▸ **Yapılacak İş**
Metindeki “Hak ve Adalet Platformu’nun” sözleriyle başlayan paragrafı, ana bilgilerini koruyarak kısa bir madde listesine dönüştürün.

▸ **Okunacak Metin**

Yirmi yedi yıllık hükümlerin telaffuz edildiği duruşmaların sonunda, tutuklu sanıkların, yeni hüküm giymişlerin aileleriyle dramatik vedalaşmalarına şahit oluyoruz. Ceza Mahkemeleri’nin eleştirel akademide anlamak bir yana, takip etmeyi bile beceremediğimiz liberal-muhafazakâr iktidar bloku içindeki kırılmaların sahnesi olduğunu, bu “temizliklerin” ana hedefinin muhalifler olmadığını idrak etmek ve sürecin merkezine mağdur veya muhatap olarak kendimizi koymamak için iyi bir realite testi bu.

Şaşırtan şaşırma

Hak ve Adalet Platformu’nun (HAP) 2018 başında yayınladığı OHAL’deki hak ihlâllerine dair raporda, bu dar alandaki gözlemler ifade buluyor.[v] HAP’dan Bayram Erzurumlu, “Mağdur edilenlerin yüzde 90’ı muhafazakâr kesimden. Aslında iktidara yakınken, devletin bu kadar acımasızca üstlerine gelmesi karşısında son derece şaşkınlar” diyor. Bir önceki dönemin, iktidar bloku içindeki kırılma öncesi makbulleri olan muhafazakârların anlamlandırma dünyasının bunca sarsılması anlaşılır. Peki biz, bu Barış Bildirisi‘nden yargılanan muhalifler, neye ve neden hâlâ bu kadar şaşırmaktayız?

Walter Benjamin 1930’larda kaleme aldığı Tarih Tezleri’nde şaşkınlığın kaynağındaki ilerleme merkezli tarih ve toplum algısını eleştiriyor:

“Ezilenlerin geleneği, bize içinde yaşadığımız ‘olağanüstü hal’in gerçekte kural olduğunu öğretir. Yapmamız gereken, bu duruma uygun düşecek bir tarih kavramına ulaşmaktır. O zaman gerçek anlamda olağanüstü hal’in oluşturulması, gözümüzde bir görev niteliğiyle belirecektir; böylece de faşizme karşı yürütü­len kavgadaki konumumuz, daha iyi bir konum olacaktır. Faşiz­min bir şansı da, faşizme karşı olanların onu ilerleme adına tarih­sel bir kural saymalarıdır. Yaşadıklarımızın yirminci yüzyılda ‘hâlâ’ olabilmesi karşı­sında duyulan şaşkınlık, felsefe anlamında bir şaşkınlık değildir. Bu şaşkınlık, kendisine kaynaklık eden tarih anlayışının savunulamayacağı bilinmediği sürece, hiçbir bilme sürecinin başlangıcını oluşturamaz.

▸ **Kayıtlar**

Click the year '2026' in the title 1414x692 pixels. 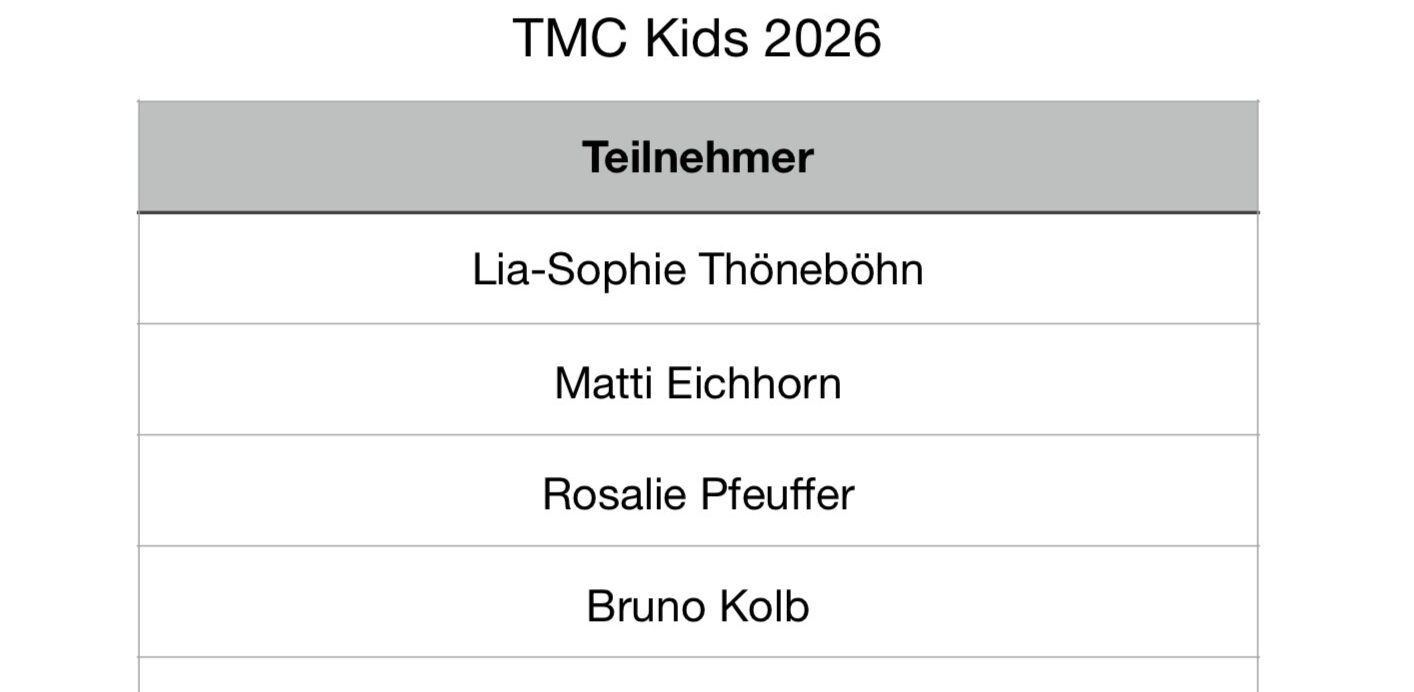click(x=822, y=39)
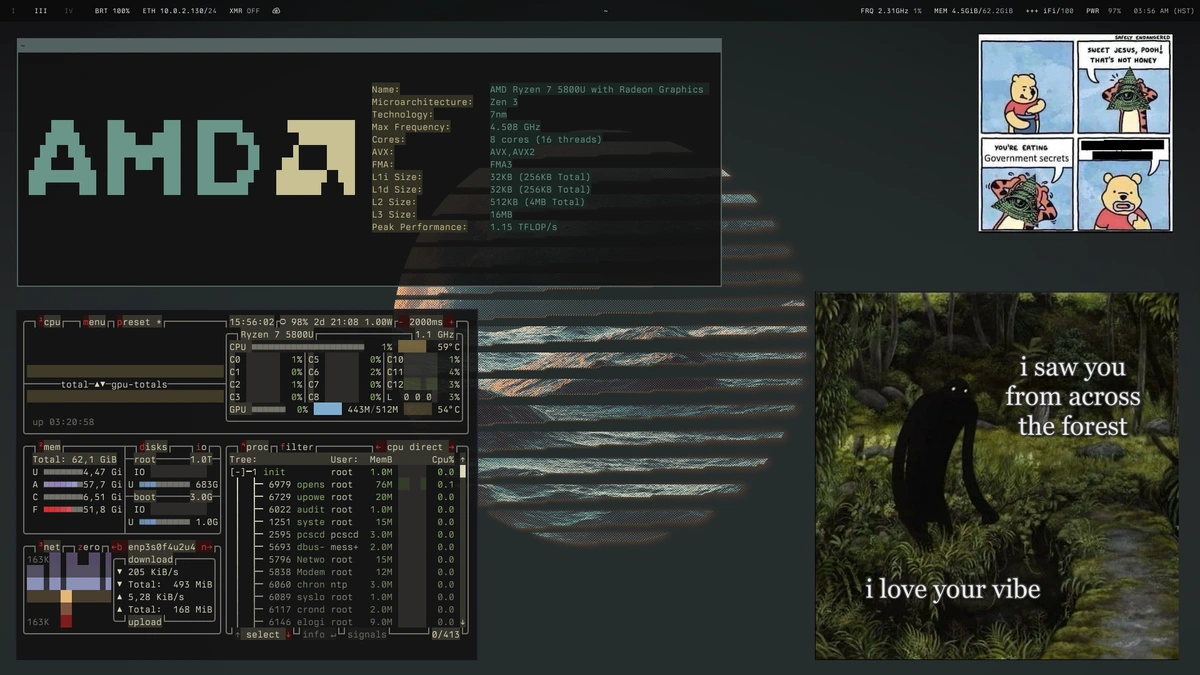
Task: Toggle the disks view in memory panel
Action: point(153,447)
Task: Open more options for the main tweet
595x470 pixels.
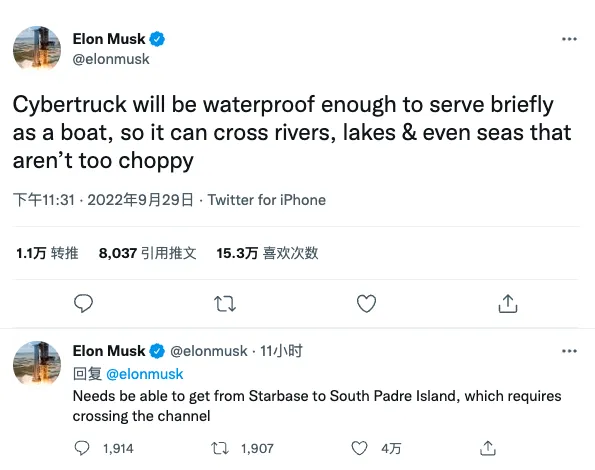Action: (570, 39)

▸ **Sonuç**
- Hak ve Adalet Platformu (HAP), 2018 başında OHAL’deki hak ihlâllerine dair bir rapor yayınladı. Bu raporda, bu dar alandaki gözlemler ifade buluyor.
- HAP’dan Bayram Erzurumlu’ya göre mağdur edilenlerin yüzde 90’ı muhafazakâr kesimden. Bu kişiler iktidara yakınken devletin üstlerine bu kadar acımasızca gelmesi karşısında son derece şaşkınlar.
- İktidar bloku içindeki kırılmadan önce makbul olan muhafazakârların anlamlandırma dünyasının bunca sarsılması anlaşılır bulunuyor.
- Paragraf, Barış Bildirisi’nden yargılanan muhaliflerin neye ve neden hâlâ bu kadar şaşırdığı sorusuyla bitiyor.